What you need to do = Rewrite all of the data below, including the requests, but multiply each coordinate in the answers by 0.6 and round to the nearest whole number, with halves rounded up. Leave the pictures out of your version.

(Item-finding data)

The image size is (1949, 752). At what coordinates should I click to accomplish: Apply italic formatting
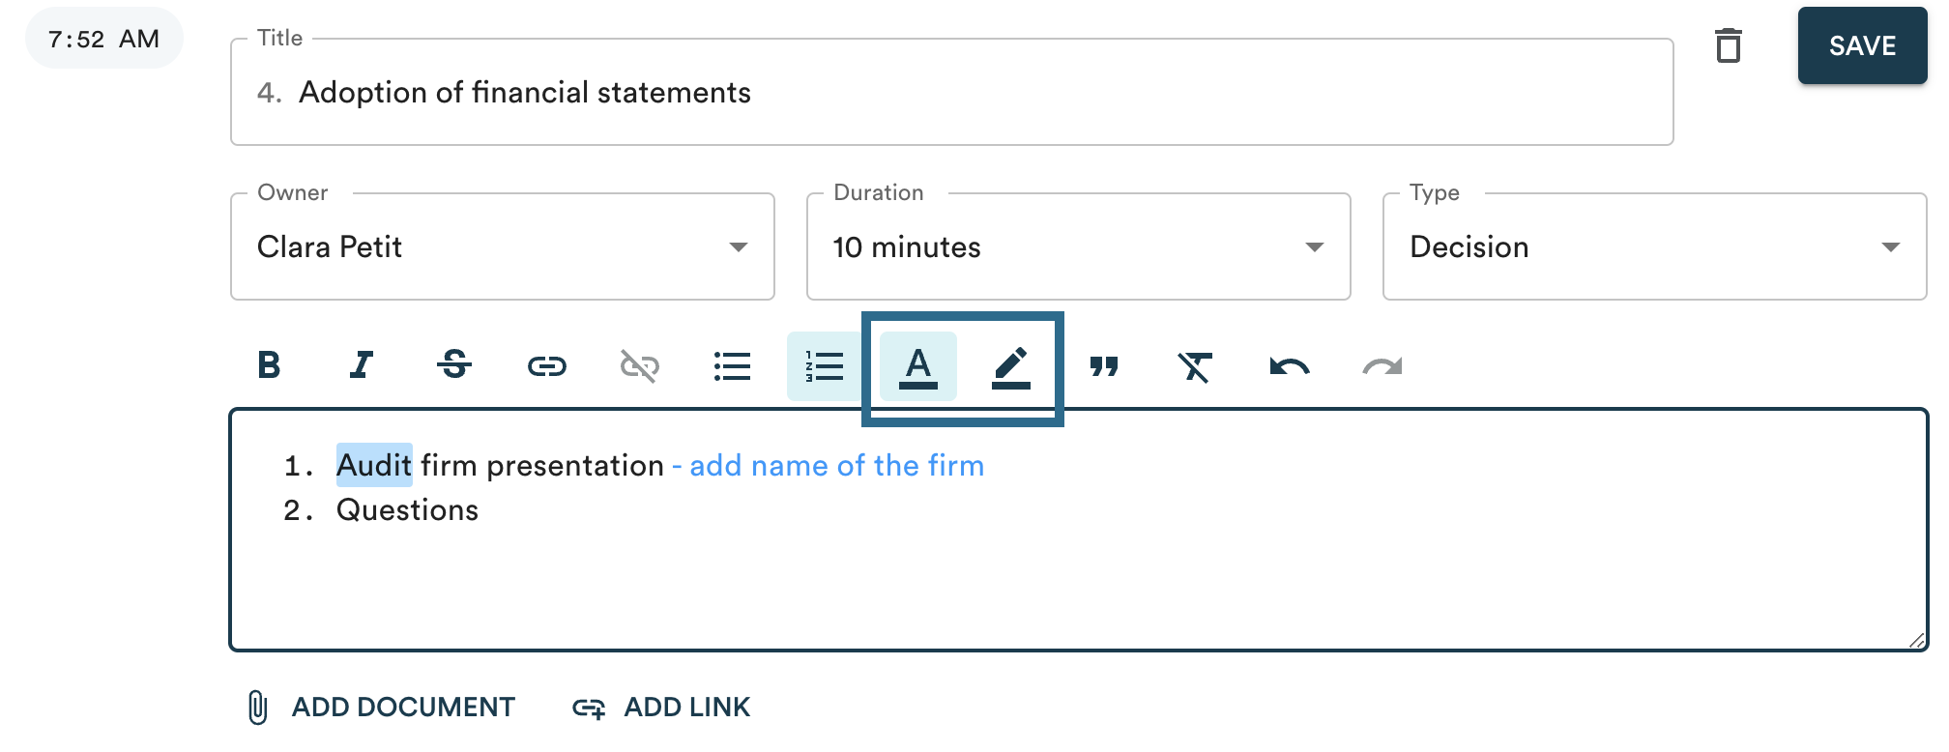(362, 365)
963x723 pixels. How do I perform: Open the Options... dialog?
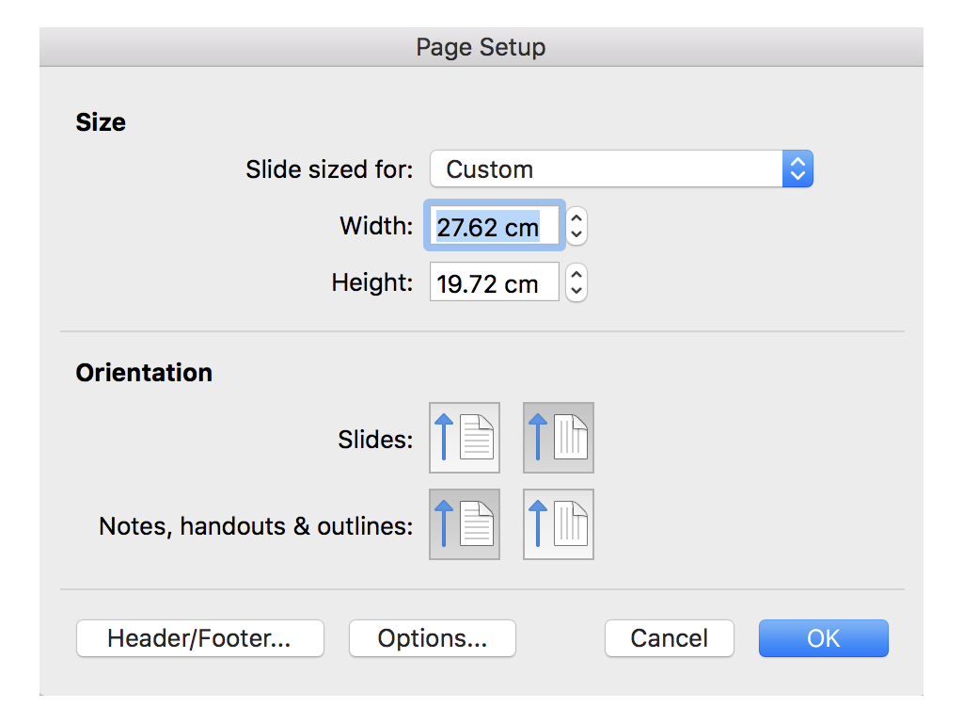[433, 638]

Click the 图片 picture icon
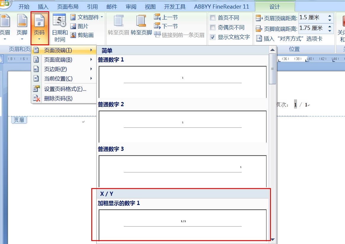[x=73, y=26]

Problem solution =
The image size is (1949, 752). At what coordinates should I click to accomplish: Apply italic formatting
(217, 219)
963x723 pixels. How do I perform: Open the Options... dialog?
[260, 383]

Click the 图片 picture icon
[x=44, y=16]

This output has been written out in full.